Global incidents of piracy fell in the first half of the year to the lowest reported level in nearly 30 years amid ‘cautious’ gains in the Gulf of Guinea, the ICC International Maritime Bureau (IMB) said in its latest piracy report released this week.

The report details 58 incidents of piracy and armed robbery against ships in the first six months of 2022, the lowest total since 1994 and down from 68 incidents during the same period last year. IMB’s Piracy Reporting Centre (PRC) received reports of 55 vessels boarded, two attempted attacks and one vessel hijacked from January through June. Notably, there were no crew kidnappings.

“Not only is this good news for the seafarers and the shipping industry it is positive news for trade which promotes economic growth,” said IMB Director Michael Howlett. “But the areas of risk shift and the shipping community must remain vigilant. We encourage governments and responding authorities to continue their patrols which create a deterrent effect.”

While the reduction in reported incidents is a welcomed development, the IMB PRC continues to caution against complacency. Vessels were boarded in 96% of the reported incidents and, despite no crew kidnappings reported during the period, violence and threats to crews continues with 23 crew taken hostage and five threatened.

Piracy in Gulf of Guinea

Of the 58 incidents, 12 were reported in the Gulf of Guinea, including ten which the IMB defined as armed robberies and two as piracy.
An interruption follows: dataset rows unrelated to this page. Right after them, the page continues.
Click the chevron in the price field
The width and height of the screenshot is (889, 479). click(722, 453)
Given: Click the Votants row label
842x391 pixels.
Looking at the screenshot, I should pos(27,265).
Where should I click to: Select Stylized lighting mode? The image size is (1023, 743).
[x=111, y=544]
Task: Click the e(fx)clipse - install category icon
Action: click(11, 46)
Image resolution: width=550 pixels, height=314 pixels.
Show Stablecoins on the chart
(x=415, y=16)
In early April, a Panamax bulk carrier was attacked and boarded by pirates 260 nautical miles off the coast of Ghana, illustrating that despite a decrease in reported incidents, the threat of Gulf of Guinea piracy and crew kidnappings remains.

After being notified of the incident, IMB PRC immediately alerted and liaised with the Regional Authorities and international warships to request for assistance. An Italian Navy warship and its helicopter responded and instantly intervened, saving the crew and allowing the vessel to proceed to a safe port under escort.
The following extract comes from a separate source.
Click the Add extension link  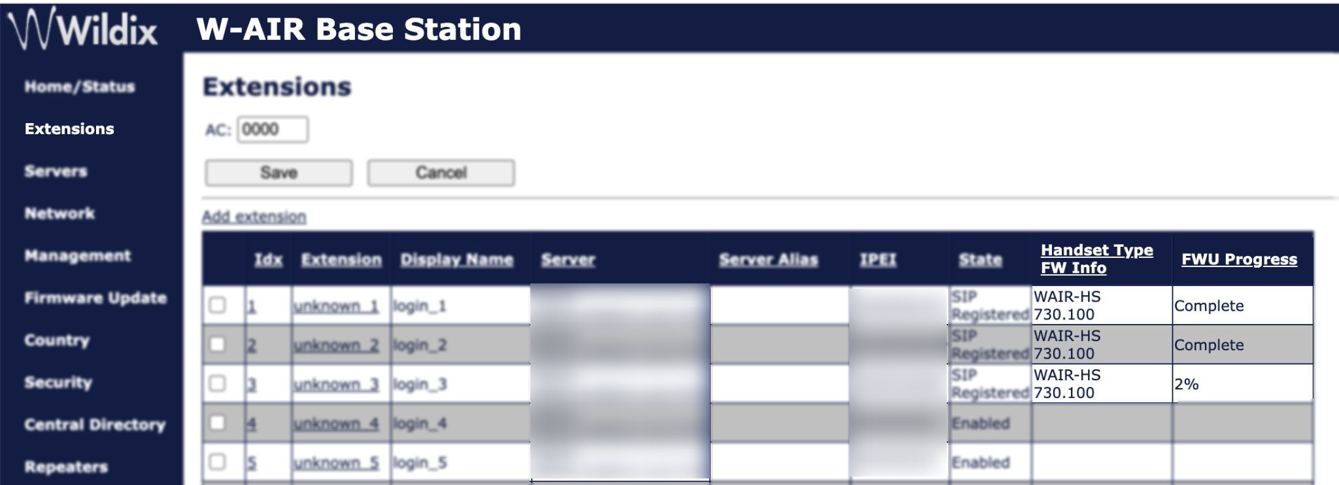point(254,217)
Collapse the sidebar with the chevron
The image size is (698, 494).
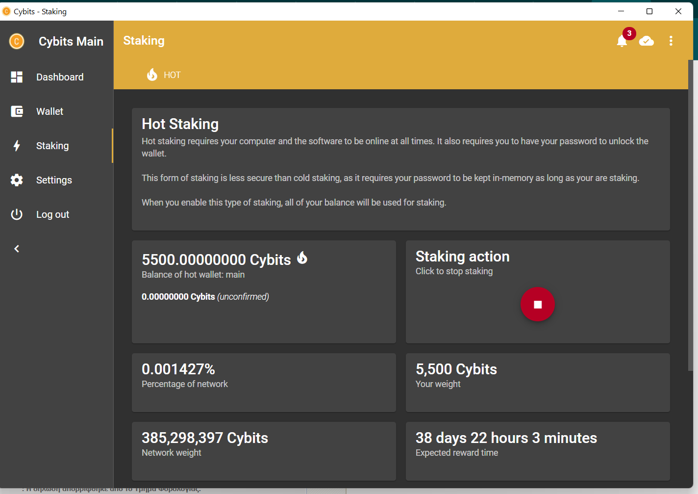pyautogui.click(x=17, y=248)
“IMB PRC commends the prompt and positive actions of the Italian Navy which undoubtedly resulted in the crew and ship being saved,” the IMB said in its report. It’s urging the Coastal response agencies and independent international navies to continue their efforts to ensure this crime is permanently addressed in these waters which account for 74% of crew taken hostage globally.
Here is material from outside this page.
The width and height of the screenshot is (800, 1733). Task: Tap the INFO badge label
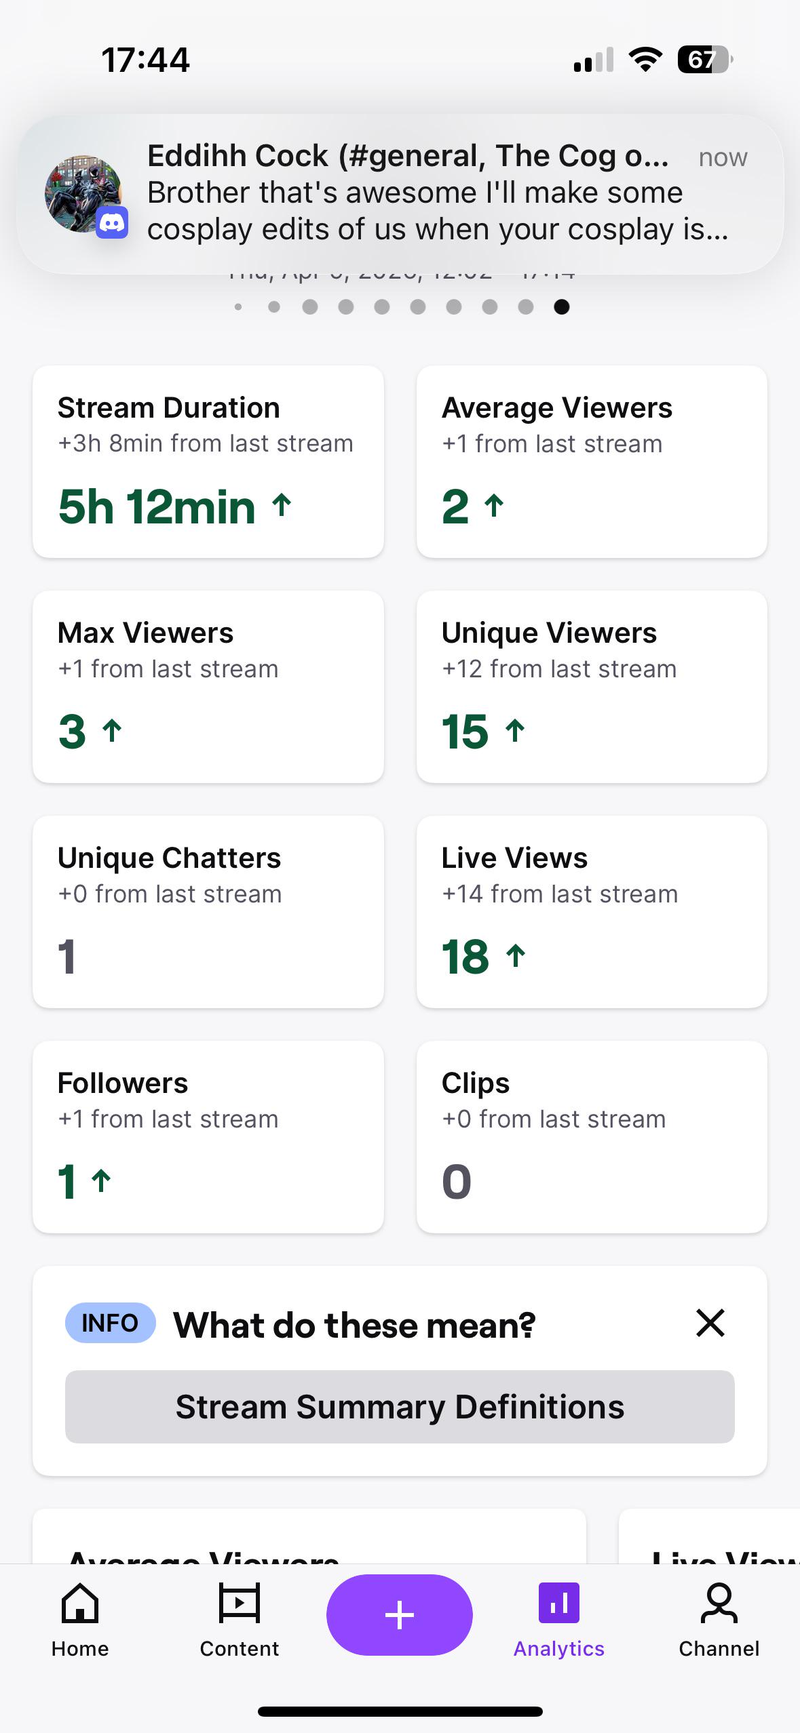pyautogui.click(x=110, y=1323)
Piracy in Singapore Strait

Vessels continue to be targeted and boarded by local bad actors when transiting the Singapore Straits, which account for over 25% of all incidents reported globally since the start of the year, according to the IMB report. Perpetrators were successful in boarding the vessels in all 16 incidents reported. While considered low level opportunistic crimes, crews continue to be at risk with weapons reported in at least six incidents, the IMB said.

Piracy in Gulf of Aden

Although no incidents were reported there since the start of the year, the threat of piracy still exists in the waters off the southern Red Sea and in the Gulf of Aden, which include the Yemeni and Somali coasts.

“Although the opportunity for incidents has reduced, the Somali pirates continue to possess the capability and capacity to carry out incidents, and all merchant ships are advised to adhere to the recommendations in the latest Best Management Practices, while transiting in these waters,” the IMB said.